Down-the-decades human dramas feature set up at Mexico’s Machete
Three of Mexico’s most prestigious actors, Oscar nominee Demian Bichir (“A Better Life”), Golden Globe-winner Adriana Barraza (“Babel”), and Damian Alcazar (“The Chronicles of Narnia: Lord Caspian”), are in conversations to star in “The Room.”
Mexico’s Machete Producciones, whose credits include two of Mexico’s most notable debuts in recent years — Michael Rowe’s “Leap Year,”and Diego Quemada Diez’s “La jaula de oro” — will lead produce. Nidia Santiago’s Paris-based Ikki Films co-produces out of France.
Kaori Momoi (“Memoirs of a Geisha”) and Mylene Jampanoi (“Martyrs”) are also in talks for key cast roles.
Machete’s Edher Campos will present “The Room” to potential sales agents at this week’s Ventana Sur Latin American film market which kicks off tomorrow in Buenos Aires.
Campos will also talk up “Little Baby Jesus,” Machete’s first international co-production, and a further sign of growth at the Mexico City-based shingle.
A movie of eight stories, each from a different director, all Mexican, ranging over 100 years, “The Room’s” distinctive human dramas encapsulate the makings of modern Mexico.
Three of “The Room’s” helmers are established name auteurs: Alfonso Pineda Ulloa, who is in post on the Paul Schrader-written “The Jesuit,” Carlos Bolado (“Colosio: The Assassination”) and Ivan Avila Duenas (“Adan y Eva (todavia)”).
Others are on-the-rise helmers: Alejandro Valle (“Stories of Disenchantment”), Patricia Arriaga (“The Last Gaze”), and Sebastian del Amo (“The Fantastic World of Juan Orol,” “Cantinflas”) and Celso Garcia, who in post on his buzzed-up first feature, “The Thin Yellow Line.”
Actor Daniel Gimenez Cacho (“Blancanieves”) will make his film directorial deb in “The Room.”
Written by Maria Diego Hernandez, and intertwining central characters in three of its first four episodes, “The Room” charts the hopes, disillusionment, intimate pleasures and grim destinies of generations of Mexicans.
“It is a metaphor of Mexico, which creates a film universe in a reduced space, a bedroom, allowing the film to plumb the secret lives of its characters,” Campos said.

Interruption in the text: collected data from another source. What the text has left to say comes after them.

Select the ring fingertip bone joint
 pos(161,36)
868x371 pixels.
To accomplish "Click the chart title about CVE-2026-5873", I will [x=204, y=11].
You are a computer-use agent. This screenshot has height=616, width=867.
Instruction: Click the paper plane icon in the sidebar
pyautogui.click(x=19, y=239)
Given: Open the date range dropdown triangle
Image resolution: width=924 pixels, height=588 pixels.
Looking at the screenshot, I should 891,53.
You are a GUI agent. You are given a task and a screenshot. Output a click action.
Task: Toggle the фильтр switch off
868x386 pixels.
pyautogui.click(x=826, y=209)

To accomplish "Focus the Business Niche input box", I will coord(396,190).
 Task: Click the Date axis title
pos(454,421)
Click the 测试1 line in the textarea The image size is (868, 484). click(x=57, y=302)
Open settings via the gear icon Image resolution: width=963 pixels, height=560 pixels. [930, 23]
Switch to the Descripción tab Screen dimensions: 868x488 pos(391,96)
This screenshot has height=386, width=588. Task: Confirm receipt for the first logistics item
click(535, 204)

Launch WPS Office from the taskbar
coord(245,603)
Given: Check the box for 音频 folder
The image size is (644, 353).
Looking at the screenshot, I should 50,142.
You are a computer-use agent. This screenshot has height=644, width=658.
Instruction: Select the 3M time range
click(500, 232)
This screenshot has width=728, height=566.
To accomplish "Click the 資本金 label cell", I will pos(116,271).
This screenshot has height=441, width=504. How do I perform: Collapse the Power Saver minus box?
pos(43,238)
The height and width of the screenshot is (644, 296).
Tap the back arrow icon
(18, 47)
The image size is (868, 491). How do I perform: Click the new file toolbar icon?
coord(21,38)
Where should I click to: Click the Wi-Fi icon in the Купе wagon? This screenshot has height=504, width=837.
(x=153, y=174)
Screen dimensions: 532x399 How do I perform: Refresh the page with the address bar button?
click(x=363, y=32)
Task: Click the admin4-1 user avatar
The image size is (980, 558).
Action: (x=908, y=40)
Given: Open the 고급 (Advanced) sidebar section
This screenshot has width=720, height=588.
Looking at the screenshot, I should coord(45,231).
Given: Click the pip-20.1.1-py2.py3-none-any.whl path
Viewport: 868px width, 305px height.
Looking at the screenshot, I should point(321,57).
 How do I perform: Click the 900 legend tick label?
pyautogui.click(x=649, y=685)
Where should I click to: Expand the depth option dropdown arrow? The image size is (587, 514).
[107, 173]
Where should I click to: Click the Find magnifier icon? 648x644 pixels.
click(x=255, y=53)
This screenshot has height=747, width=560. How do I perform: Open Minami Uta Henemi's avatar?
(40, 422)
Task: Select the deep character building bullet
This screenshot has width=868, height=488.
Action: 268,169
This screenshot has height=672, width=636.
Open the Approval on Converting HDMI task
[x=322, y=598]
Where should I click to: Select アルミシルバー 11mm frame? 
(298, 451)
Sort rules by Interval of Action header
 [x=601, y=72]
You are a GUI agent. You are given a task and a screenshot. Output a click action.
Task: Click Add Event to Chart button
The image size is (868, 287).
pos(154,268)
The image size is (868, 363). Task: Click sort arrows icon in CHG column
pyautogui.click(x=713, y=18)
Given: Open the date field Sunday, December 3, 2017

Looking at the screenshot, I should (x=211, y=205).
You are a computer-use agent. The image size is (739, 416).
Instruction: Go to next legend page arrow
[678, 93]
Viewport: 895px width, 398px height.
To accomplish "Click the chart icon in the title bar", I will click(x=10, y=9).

Bowing in 1910 with Del Amo’s “The Dream,” it opens, for instance, with a dirt-poor day laborer, Hilario, sneaking into the bedroom to murder his ex-boss, the opulent Alfredo, but bungling his attempt embarrassingly.
Set three years later, in Jimenez Cacho’s “The Nightmare,” Hilario gets a second-chance to feel better about himself by killing Alfredo as part of a Mexican Revolution death squad that pays Alfredo a visit.
After 1928’s “About to Sleep,” Bolado ‘s chronicle of Mexico’s Chinese immigrant pograms with Momoi and Jampanoi in line for featured roles, in the 1946-set “Eroticism,” Angela, Alfredo’s young wife in “The Dream,” return to sell the house, and experiences her own sensual revolution in the arms of a Mexican worker.
Barazza would play a house servant who survives from the first to fourth episode.
Characters destinies play out against a larger canvas: Pineda Ulloa’s “Loneliness and the Game” takes place in 1968 on the day of the opening of Mexico’s Aztec Stadium, a milestone of Mexican modernity; Alfonso Valle’s “Delicatessen”-style “Night Watch” begins on the eve of Mexico’s 1985 earthquake; in the1990s “Death,” from Ivan Avila Duenas, rival gangs – who will be played by real street kids – fight for the house, now a ruin.
A contempo coda, Garcia’s “Evocation,” has a historian, Elisa, and a re-development expert, Gabriel, meeting in the room, discovering details about its past occupants, and beginning to restore it as part of a modern world.
If “The Room” has a feel-good factor, it comes from this final episode, Campos said. “The characters are now professionals, educated, able to make the room habitable once more.”
The producers aim to go into production August to September 2014.
The first Mexico-Czech Republic co-production, Lenka Kny’s “Little Baby Jesus” stars the Czech Republic’s Josef Abrham and Igor Chmela and Mexico’s Dolores Heredia and Aislinn Derbez in a Prague-set Christmas comedy about a Mexican family returning to the father’s home country as the daughter seeks to solve her infertility.
“I wanted to diversify, open a window onto the Eastern Europe market. When I Was in Karlovy Vary, I realized there’s not just one European market,” Campos commented.
On “Jesus,” Machete takes rights to Latin America, splits Spain and has a cut of the world outside Europe, he added.